A proteção ao manguezal foi mantida pelo inc. VII do art. 4º da Lei nº 12.651/2012 (atual Código Florestal), in verbis:

“Art. 4º – Considera-se Área de Preservação Permanente, em zonas rurais ou urbanas, para os efeitos desta Lei:

(…)

VII – os manguezais, em toda a sua extensão.”

Considerando que os manguezais são ecossistemas inseridos necessariamente na Zona Costeira, haja vista a interação dos mesmos com a água do mar, sua proteção e defesa foi incluída na Lei nº 7.661/88, que instituiu o Plano Nacional de Gerenciamento Costeiro, que assim dispôs:

Art. 3º. O PNGC deverá prever o zoneamento de usos e atividades na Zona Costeira e dar prioridade à conservação e proteção, entre outros, dos seguintes bens:

I – recursos naturais, renováveis e não renováveis; recifes, parcéis e bancos de algas; ilhas costeiras e oceânicas; sistemas fluviais, estuarinos e lagunares, baías e enseadas; praias; promontórios, costões e grutas marinhas; restingas e dunas; florestas litorâneas, manguezais e pradarias submersas;

(…)”

Desse modo, tendo em vista que os manguezais, por sua importância (serviços ambientais que presta à sociedade), possuem extensa proteção jurídica, sendo, inclusive, classificados como APP, não se pode admitir que a biota da ESEC Carijós, que, repita-se, é formada pelos manguezais do Rio Ratones e do Saco Grande, venha a ser afetada por empreendimentos implantados no entorno, ou seja, num raio de 10 Km, nos termos do art. 2º da Resolução CONAMA nº 13/90 (já transcrita acima), notadamente se levarmos em consideração que a área embargada pelo IBAMA foi reconhecida como relevante para a proteção da aludida Unidade de Conservação Federal.

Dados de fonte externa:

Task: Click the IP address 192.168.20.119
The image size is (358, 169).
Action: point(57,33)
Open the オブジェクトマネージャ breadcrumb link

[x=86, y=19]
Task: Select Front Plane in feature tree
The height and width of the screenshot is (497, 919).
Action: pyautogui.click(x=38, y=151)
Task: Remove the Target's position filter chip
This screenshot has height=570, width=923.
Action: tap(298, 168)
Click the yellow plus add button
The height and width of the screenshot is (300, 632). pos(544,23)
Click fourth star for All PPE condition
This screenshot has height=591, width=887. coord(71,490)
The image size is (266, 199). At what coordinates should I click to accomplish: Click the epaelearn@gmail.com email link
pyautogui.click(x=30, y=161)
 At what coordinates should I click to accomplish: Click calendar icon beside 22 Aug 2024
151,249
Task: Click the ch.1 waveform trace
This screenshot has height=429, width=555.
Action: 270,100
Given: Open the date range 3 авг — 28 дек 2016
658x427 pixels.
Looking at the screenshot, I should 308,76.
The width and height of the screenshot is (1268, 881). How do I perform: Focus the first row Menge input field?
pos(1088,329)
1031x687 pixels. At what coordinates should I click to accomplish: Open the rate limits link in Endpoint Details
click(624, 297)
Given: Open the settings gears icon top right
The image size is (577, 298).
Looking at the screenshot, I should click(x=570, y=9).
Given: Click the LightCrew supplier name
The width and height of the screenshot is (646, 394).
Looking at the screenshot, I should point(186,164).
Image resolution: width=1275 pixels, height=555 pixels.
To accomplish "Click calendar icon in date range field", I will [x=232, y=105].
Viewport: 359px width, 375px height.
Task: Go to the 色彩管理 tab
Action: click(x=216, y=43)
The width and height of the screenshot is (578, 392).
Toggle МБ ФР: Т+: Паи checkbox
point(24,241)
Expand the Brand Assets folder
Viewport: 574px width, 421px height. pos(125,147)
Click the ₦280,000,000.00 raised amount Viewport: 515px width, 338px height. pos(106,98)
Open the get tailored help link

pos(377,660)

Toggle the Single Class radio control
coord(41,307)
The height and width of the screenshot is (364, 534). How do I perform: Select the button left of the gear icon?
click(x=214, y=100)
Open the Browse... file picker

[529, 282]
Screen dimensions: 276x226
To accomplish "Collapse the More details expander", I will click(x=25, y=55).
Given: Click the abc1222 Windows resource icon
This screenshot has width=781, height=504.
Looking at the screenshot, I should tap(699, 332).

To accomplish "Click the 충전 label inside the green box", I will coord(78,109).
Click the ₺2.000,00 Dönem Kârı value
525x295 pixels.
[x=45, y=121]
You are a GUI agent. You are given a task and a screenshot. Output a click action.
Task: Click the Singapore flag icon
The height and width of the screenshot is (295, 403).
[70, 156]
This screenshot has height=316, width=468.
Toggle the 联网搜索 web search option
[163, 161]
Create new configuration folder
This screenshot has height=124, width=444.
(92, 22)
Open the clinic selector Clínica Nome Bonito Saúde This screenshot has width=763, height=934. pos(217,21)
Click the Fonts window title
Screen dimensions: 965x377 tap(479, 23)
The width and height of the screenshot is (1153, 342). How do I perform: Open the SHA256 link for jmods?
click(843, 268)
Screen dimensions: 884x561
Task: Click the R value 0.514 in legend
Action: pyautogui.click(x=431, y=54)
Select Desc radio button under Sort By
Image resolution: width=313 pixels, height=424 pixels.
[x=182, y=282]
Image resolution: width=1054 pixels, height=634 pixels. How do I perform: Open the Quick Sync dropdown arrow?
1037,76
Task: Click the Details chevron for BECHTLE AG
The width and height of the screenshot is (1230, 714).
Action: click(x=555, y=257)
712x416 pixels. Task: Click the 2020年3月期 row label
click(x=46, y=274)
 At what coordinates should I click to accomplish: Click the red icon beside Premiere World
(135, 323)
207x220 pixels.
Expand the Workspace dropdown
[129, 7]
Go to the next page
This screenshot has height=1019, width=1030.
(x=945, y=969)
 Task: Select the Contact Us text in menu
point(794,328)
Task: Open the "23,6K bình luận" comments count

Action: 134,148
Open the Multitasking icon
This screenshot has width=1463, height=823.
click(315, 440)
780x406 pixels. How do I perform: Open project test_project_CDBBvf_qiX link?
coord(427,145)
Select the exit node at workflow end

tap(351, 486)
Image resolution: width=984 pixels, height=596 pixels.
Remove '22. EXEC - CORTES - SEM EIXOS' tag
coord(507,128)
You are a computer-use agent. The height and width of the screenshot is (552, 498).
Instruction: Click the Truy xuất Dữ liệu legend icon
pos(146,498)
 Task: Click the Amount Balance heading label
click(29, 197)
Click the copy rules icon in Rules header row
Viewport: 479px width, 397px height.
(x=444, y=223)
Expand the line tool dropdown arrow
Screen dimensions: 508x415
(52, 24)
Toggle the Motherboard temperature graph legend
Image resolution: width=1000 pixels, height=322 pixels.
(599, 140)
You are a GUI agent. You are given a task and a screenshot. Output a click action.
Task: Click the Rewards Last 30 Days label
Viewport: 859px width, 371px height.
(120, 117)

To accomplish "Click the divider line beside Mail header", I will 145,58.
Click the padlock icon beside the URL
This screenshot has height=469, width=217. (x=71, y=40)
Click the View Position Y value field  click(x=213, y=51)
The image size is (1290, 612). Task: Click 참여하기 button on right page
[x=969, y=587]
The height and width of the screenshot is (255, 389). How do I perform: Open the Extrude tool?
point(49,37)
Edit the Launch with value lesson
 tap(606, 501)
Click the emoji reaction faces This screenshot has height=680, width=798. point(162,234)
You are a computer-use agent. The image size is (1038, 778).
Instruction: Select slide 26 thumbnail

Assim, seja sob a égide da legislação anterior, seja pela atual, há expressa previsão legal de APP em área urbana e, in casu, tratando-se de Zona de Amortecimento de Unidade de Conservação somando-se a existência de mangue à existência de córrego cujas margens caracterizam-se como APP, não há qualquer fundamento para o provimento das alegações da empresa autora para a anulação dos autos de infração contra ela lavrados e ora impugnados.

Destaque-se que, como já enfatizado, a ZA não integra a UC mas se submete à regulação da atividade nela a ser exercida. Neste contexto, o só fato de ser ZA não impede corte de vegetação. A recíproca é verdadeira, no sentido de que por se tratar de ZA em área urbana não garante, por si só, o direito ao corte de vegetação. Não por outro motivo a área é fiscalizada pelo IBAMA, e suas diretrizes devem ser respeitadas. Neste contexto, a autora obteve autorização da FATMA para corte de vegetação (evento 3, ANEXOS PET6) em área total de 91.485,75, devendo ser respeitada reserva legal de 18.276,72m2 restando o corte, então, limitado a 74.765,64m2. O que se verifica nos autos, conforme declaração da perícia, é que houve corte para além de tal autorização e em desrespeito à diretriz do IBAMA, invadindo a área de APP em ZA, do que o só fato do imóvel se localizar ou não em zona urbana não afasta a irregularidade verificada.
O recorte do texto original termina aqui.